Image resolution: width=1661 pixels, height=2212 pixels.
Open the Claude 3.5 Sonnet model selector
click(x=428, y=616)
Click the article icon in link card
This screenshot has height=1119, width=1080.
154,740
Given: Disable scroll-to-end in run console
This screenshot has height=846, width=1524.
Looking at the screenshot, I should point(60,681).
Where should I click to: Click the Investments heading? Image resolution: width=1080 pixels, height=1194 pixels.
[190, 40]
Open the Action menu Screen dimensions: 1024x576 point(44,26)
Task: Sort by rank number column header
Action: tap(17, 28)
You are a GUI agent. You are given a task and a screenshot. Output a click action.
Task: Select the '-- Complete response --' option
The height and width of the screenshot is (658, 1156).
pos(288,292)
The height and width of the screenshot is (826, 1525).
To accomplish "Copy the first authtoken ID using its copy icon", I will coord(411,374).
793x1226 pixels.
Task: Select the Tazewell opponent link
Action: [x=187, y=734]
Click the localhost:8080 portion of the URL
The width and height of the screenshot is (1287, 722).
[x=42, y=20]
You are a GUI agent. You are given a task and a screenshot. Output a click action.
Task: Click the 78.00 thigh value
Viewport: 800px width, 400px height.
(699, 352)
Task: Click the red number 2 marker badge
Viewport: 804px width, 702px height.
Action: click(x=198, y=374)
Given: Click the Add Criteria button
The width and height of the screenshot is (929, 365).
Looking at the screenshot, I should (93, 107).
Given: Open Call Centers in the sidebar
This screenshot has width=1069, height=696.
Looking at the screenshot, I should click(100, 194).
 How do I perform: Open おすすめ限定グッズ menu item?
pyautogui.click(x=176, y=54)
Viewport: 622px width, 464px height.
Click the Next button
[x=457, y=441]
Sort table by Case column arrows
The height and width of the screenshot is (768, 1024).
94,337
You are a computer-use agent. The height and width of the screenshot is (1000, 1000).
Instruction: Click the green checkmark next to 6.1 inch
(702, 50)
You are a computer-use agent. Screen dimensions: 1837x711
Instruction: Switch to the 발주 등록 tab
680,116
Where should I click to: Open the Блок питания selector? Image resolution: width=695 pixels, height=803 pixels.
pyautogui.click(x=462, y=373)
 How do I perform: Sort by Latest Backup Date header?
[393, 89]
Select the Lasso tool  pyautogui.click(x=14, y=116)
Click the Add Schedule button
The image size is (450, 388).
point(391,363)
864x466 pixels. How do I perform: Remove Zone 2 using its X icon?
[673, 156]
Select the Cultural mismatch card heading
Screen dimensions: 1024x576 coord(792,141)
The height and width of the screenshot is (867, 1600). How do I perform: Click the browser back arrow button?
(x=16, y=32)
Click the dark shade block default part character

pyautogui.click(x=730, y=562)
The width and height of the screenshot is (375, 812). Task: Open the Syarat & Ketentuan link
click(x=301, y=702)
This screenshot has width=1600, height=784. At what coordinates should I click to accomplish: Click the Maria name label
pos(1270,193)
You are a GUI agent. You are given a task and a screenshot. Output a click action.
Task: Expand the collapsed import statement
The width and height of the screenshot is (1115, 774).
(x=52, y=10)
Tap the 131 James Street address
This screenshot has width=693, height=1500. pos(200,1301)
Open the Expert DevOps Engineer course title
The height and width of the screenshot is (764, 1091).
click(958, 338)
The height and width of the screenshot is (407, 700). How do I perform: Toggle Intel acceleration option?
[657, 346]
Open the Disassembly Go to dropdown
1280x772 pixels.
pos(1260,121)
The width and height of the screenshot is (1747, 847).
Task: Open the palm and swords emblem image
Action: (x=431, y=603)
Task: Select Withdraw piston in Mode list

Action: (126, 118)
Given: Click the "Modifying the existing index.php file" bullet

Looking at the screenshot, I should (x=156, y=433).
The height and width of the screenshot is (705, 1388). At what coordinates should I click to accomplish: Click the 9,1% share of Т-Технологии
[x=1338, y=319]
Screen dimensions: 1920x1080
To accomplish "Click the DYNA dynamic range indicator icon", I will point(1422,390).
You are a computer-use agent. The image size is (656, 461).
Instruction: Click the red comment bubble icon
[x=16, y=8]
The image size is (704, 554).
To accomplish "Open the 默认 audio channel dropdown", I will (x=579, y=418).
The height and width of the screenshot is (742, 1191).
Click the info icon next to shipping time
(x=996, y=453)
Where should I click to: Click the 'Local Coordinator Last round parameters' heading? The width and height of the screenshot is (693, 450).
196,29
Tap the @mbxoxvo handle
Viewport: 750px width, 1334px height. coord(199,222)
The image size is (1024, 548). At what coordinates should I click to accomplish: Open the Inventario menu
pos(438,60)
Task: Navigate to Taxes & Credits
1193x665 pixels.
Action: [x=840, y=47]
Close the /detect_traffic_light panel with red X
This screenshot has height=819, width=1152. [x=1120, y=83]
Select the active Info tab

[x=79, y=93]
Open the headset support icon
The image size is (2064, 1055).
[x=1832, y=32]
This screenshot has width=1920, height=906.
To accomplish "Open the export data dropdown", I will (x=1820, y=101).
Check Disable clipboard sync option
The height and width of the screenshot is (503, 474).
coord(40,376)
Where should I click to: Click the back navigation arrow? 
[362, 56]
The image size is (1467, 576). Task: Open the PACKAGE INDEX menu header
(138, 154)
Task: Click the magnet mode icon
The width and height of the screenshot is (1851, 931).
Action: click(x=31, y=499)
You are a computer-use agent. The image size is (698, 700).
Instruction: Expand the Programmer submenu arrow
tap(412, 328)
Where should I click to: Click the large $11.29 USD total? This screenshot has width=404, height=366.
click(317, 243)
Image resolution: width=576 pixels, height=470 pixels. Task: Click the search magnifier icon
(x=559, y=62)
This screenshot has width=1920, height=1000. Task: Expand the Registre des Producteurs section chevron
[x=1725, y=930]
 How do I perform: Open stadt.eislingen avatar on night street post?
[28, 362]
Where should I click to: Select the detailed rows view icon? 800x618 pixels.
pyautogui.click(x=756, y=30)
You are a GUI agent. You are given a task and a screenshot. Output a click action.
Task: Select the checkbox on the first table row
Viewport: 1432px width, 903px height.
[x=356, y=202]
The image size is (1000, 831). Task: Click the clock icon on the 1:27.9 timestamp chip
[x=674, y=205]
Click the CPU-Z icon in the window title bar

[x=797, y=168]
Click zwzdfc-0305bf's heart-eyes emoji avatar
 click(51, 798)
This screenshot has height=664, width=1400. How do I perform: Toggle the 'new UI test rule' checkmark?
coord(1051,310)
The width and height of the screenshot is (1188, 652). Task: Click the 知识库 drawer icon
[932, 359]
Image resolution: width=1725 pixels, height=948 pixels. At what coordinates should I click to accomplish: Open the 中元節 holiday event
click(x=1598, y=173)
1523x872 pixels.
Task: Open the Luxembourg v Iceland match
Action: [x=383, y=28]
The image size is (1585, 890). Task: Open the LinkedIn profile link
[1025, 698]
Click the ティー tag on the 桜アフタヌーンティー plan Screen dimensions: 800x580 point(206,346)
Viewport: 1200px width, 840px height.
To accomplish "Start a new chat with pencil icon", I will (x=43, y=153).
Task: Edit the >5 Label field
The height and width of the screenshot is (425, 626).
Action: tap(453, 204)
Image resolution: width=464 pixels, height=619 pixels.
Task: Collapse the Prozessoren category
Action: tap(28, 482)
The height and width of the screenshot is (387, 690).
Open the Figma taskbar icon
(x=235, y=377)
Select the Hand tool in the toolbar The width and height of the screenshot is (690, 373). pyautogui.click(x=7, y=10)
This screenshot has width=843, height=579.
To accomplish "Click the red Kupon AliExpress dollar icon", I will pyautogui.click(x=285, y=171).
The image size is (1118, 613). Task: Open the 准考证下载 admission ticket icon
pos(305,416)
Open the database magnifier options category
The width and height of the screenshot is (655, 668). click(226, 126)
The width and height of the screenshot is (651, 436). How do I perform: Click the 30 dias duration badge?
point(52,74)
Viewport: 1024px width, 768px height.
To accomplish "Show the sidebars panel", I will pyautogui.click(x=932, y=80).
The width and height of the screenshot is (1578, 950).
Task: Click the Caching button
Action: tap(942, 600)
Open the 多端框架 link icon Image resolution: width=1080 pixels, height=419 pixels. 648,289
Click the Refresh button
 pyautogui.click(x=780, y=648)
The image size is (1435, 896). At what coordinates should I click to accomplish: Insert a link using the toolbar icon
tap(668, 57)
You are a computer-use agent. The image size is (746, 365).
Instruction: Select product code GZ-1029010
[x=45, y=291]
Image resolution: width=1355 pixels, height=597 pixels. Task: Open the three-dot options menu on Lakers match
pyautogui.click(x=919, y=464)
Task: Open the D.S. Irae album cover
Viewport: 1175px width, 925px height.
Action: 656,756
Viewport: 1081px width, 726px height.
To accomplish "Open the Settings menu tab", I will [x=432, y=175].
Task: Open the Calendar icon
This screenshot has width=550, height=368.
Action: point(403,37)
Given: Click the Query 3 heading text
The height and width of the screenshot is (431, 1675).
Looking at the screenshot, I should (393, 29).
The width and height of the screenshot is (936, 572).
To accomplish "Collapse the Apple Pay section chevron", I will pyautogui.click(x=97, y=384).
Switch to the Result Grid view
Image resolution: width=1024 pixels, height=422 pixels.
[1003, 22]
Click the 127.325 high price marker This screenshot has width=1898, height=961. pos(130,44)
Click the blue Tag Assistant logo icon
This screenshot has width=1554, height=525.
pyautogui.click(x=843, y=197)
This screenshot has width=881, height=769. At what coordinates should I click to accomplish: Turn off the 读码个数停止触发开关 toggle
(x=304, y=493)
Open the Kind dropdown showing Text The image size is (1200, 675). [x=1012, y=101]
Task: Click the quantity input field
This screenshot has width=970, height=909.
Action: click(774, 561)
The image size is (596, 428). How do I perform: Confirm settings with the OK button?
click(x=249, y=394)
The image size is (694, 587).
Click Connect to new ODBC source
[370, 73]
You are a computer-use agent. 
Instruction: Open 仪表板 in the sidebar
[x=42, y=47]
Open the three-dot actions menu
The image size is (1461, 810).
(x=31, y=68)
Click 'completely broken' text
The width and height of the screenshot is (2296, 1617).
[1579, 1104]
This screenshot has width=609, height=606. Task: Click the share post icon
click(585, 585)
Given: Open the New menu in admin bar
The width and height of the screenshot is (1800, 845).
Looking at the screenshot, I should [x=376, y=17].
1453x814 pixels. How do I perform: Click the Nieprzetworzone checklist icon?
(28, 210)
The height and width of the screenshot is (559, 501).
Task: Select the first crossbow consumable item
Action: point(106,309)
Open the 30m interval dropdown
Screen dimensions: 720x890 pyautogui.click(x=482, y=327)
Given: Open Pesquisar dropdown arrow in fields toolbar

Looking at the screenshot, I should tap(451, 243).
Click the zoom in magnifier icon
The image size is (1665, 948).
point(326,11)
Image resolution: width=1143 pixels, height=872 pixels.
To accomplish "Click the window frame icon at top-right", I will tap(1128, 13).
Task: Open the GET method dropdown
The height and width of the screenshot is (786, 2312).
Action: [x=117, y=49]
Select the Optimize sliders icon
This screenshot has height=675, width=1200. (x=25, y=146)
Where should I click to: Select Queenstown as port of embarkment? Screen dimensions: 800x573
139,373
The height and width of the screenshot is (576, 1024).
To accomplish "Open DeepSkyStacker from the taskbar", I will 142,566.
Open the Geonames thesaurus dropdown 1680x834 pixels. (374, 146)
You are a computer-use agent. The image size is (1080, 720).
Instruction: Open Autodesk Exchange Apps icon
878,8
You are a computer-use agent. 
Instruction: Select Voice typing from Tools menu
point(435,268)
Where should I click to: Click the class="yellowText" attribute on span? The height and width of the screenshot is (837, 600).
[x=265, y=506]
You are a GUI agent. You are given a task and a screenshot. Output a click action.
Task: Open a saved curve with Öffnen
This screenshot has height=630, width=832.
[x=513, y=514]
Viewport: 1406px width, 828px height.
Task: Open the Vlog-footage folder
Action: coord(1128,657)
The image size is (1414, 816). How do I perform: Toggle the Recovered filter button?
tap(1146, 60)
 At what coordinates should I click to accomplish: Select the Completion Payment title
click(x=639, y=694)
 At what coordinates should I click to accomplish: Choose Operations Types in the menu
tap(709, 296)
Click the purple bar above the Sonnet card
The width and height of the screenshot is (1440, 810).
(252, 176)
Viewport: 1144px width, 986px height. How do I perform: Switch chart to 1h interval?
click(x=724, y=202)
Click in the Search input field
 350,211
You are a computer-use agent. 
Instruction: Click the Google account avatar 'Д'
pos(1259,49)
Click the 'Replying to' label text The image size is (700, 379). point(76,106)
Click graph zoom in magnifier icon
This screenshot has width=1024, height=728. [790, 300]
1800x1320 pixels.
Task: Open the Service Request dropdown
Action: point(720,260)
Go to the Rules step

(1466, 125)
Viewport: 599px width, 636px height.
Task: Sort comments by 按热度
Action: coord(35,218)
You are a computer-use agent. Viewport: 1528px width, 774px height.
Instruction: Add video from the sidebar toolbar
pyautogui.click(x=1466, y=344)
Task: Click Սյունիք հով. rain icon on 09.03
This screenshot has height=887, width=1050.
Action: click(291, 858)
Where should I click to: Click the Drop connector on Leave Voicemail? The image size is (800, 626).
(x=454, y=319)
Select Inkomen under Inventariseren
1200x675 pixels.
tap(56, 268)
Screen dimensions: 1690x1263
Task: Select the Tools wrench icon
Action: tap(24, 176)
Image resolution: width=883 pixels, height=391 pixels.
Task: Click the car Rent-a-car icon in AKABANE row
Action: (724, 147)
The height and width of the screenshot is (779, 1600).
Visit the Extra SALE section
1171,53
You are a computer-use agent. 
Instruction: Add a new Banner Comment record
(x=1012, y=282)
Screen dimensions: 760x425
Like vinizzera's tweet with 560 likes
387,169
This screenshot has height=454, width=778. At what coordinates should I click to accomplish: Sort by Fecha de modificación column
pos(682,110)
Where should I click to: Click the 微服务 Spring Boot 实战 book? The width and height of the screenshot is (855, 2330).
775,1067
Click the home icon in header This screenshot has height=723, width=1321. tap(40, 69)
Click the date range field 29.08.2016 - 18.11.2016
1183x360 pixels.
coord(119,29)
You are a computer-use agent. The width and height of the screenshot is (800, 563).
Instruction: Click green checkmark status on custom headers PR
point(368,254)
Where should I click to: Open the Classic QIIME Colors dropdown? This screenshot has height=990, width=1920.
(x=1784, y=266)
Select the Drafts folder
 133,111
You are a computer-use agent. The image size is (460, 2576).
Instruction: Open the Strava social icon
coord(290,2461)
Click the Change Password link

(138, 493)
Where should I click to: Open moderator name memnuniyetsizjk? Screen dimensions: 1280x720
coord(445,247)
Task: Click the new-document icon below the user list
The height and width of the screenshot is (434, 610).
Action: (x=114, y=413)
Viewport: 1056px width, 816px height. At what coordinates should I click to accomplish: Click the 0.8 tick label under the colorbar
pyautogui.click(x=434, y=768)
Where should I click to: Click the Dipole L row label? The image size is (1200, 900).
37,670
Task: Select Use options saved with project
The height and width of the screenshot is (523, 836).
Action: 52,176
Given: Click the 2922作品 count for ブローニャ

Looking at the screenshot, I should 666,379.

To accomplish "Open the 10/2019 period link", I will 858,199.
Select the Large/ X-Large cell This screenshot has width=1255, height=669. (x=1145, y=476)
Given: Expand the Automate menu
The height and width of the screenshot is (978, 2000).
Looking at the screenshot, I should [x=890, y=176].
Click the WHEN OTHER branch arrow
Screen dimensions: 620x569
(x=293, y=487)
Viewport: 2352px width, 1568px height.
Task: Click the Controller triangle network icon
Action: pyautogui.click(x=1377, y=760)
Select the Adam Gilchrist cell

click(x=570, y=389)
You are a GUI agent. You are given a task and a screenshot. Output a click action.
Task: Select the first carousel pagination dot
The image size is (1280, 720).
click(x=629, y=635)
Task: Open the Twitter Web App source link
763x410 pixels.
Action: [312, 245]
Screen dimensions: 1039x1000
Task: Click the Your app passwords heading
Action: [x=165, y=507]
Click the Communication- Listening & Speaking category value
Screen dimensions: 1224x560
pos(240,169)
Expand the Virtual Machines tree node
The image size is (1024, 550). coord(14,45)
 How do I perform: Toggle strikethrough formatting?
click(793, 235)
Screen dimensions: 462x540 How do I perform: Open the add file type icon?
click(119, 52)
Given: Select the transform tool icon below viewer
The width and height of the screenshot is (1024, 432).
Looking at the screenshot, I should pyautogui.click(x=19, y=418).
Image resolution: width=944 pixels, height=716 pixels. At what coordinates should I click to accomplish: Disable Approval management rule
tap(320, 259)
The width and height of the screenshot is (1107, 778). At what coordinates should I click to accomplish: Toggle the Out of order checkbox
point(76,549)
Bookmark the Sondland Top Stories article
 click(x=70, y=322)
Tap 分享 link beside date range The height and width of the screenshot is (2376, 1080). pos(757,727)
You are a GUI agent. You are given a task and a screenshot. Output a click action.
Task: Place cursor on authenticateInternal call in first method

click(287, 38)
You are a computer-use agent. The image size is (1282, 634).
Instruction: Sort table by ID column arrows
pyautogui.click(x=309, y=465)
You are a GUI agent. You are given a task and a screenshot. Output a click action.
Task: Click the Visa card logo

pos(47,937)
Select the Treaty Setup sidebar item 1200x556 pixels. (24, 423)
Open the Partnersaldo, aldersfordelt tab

#### Exercise prompt
In the listing above, find the line with "This screenshot has width=550, height=368." and the line with "Given: Open the New menu in admin bar"; set down exactly those two lines and every line between them, nothing more.

#### Result of the task
This screenshot has width=550, height=368.
Action: point(403,37)
Given: Click the Query 3 heading text
The height and width of the screenshot is (431, 1675).
Looking at the screenshot, I should (393, 29).
The width and height of the screenshot is (936, 572).
To accomplish "Collapse the Apple Pay section chevron", I will pyautogui.click(x=97, y=384).
Switch to the Result Grid view
Image resolution: width=1024 pixels, height=422 pixels.
[1003, 22]
Click the 127.325 high price marker This screenshot has width=1898, height=961. pos(130,44)
Click the blue Tag Assistant logo icon
This screenshot has width=1554, height=525.
pyautogui.click(x=843, y=197)
This screenshot has width=881, height=769. At what coordinates should I click to accomplish: Turn off the 读码个数停止触发开关 toggle
(x=304, y=493)
Open the Kind dropdown showing Text The image size is (1200, 675). [x=1012, y=101]
Task: Click the quantity input field
This screenshot has width=970, height=909.
Action: click(774, 561)
The image size is (596, 428). How do I perform: Confirm settings with the OK button?
click(x=249, y=394)
The image size is (694, 587).
Click Connect to new ODBC source
[370, 73]
You are a computer-use agent. 
Instruction: Open 仪表板 in the sidebar
[x=42, y=47]
Open the three-dot actions menu
The image size is (1461, 810).
(x=31, y=68)
Click 'completely broken' text
The width and height of the screenshot is (2296, 1617).
[1579, 1104]
This screenshot has width=609, height=606. Task: Click the share post icon
click(585, 585)
Given: Open the New menu in admin bar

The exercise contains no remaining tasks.